It's human nature: If we have a list, we want to rank it. US News and World Report took full advantage of that tendency when it first published its college rankings in the 1980s. While its goal might have been somewhat laudable at the time (to encourage students to consider colleges beyond their local area), the publication wasn't content with an alphabetical list. It had to rate one college against another. And that is where the trouble started.

Below are three of the grounds on which professional counselors tend to object to the US News rankings.

1. The rankings primarily reflect how rich the college is.

Financial Resources per student and Faculty Resources (class size, faculty salary, student:faculty ratio) make up nearly a third of each college's score. Those measures may or may not improve the student's educational experience, but you certainly don't need hype to tell you which colleges have the largest endowment per student. The top colleges most years: Princeton, Yale, Harvard, Stanford, Pomona, Amherst, Swarthmore, MIT. Go no further than that one factor and you will pretty much reproduce the US News "rankings."

2. The rankings say more about inputs than outputs.

Student selectivity -- that is, test scores, class rank and the acceptance rate -- makes up 12.5 percent of a college's score. Many colleges hedge their bets by admitting students they essentially know will succeed. Does this say more about the quality of the education provided by the college or about the characteristics of the students accepted in the first place?

3. US News is attempting to rank the ineffable.
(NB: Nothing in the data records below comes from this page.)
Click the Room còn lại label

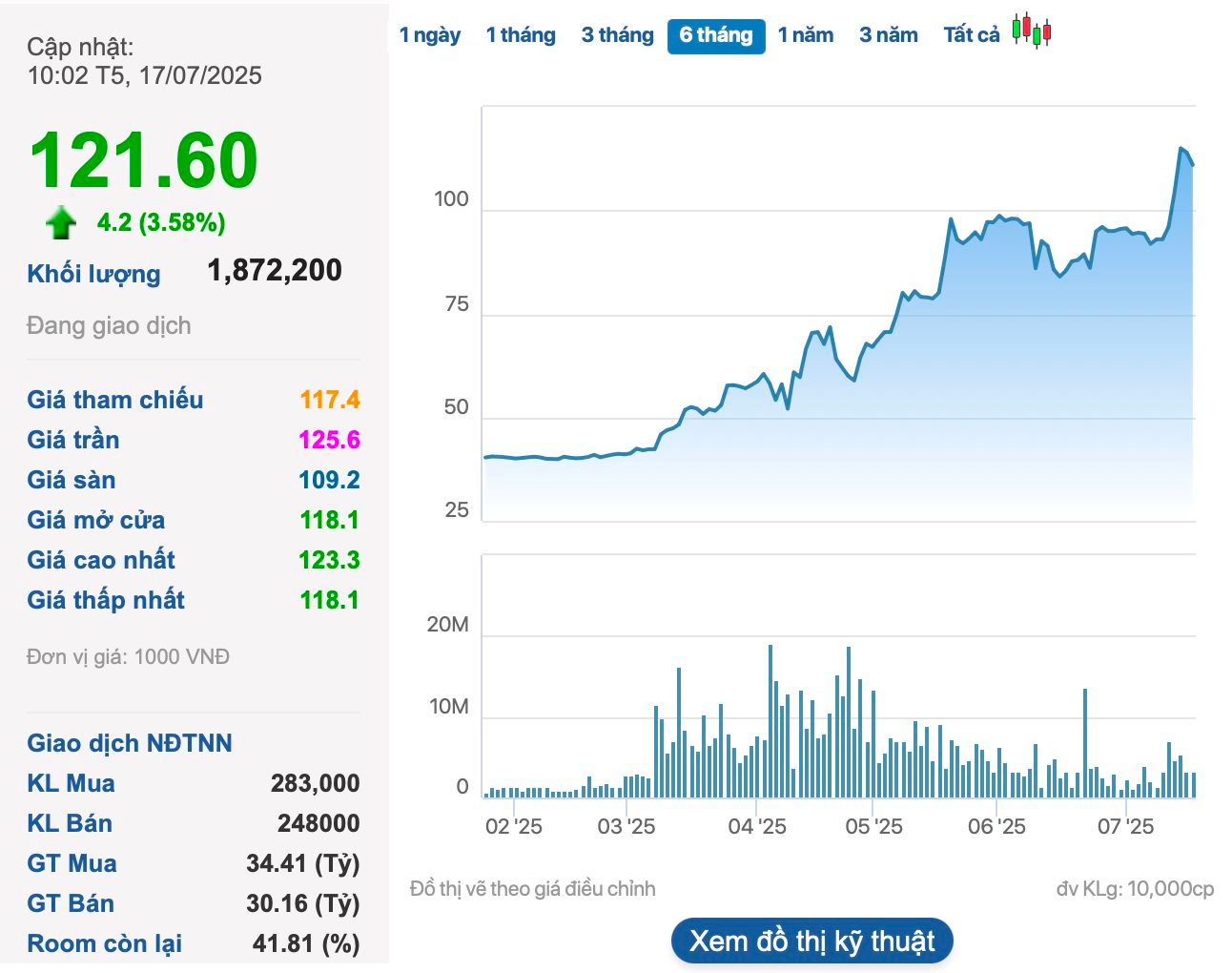[x=105, y=943]
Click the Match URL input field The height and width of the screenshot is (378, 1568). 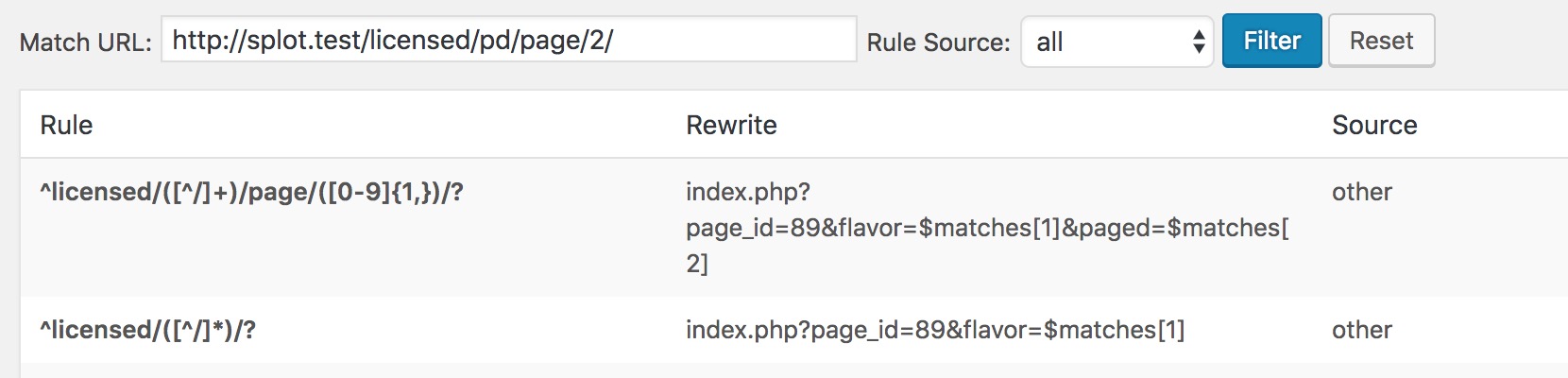[508, 41]
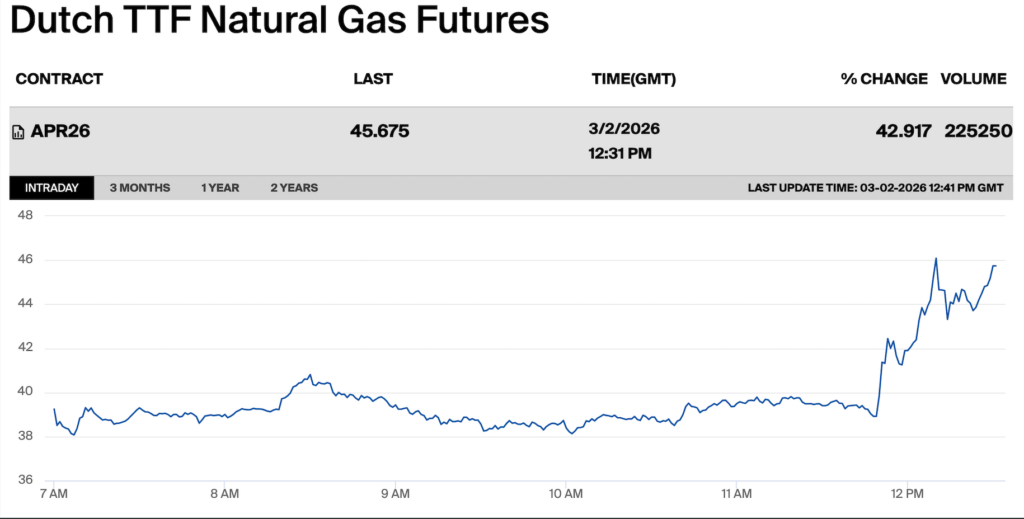This screenshot has width=1024, height=519.
Task: Click the Dutch TTF Natural Gas Futures title
Action: point(280,22)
If US News tried to rank churches, would the local Episcopal parish place higher or lower than the Evangelical megachurch in the next suburb over? Many attributes of educational institutions are similarly impossible to rank. No ranking could encompass the intellectual climate on campus, the openness to creativity or competition, the level of faculty commitment to student success, or so many of the other factors that make one college "better" than another for a given student.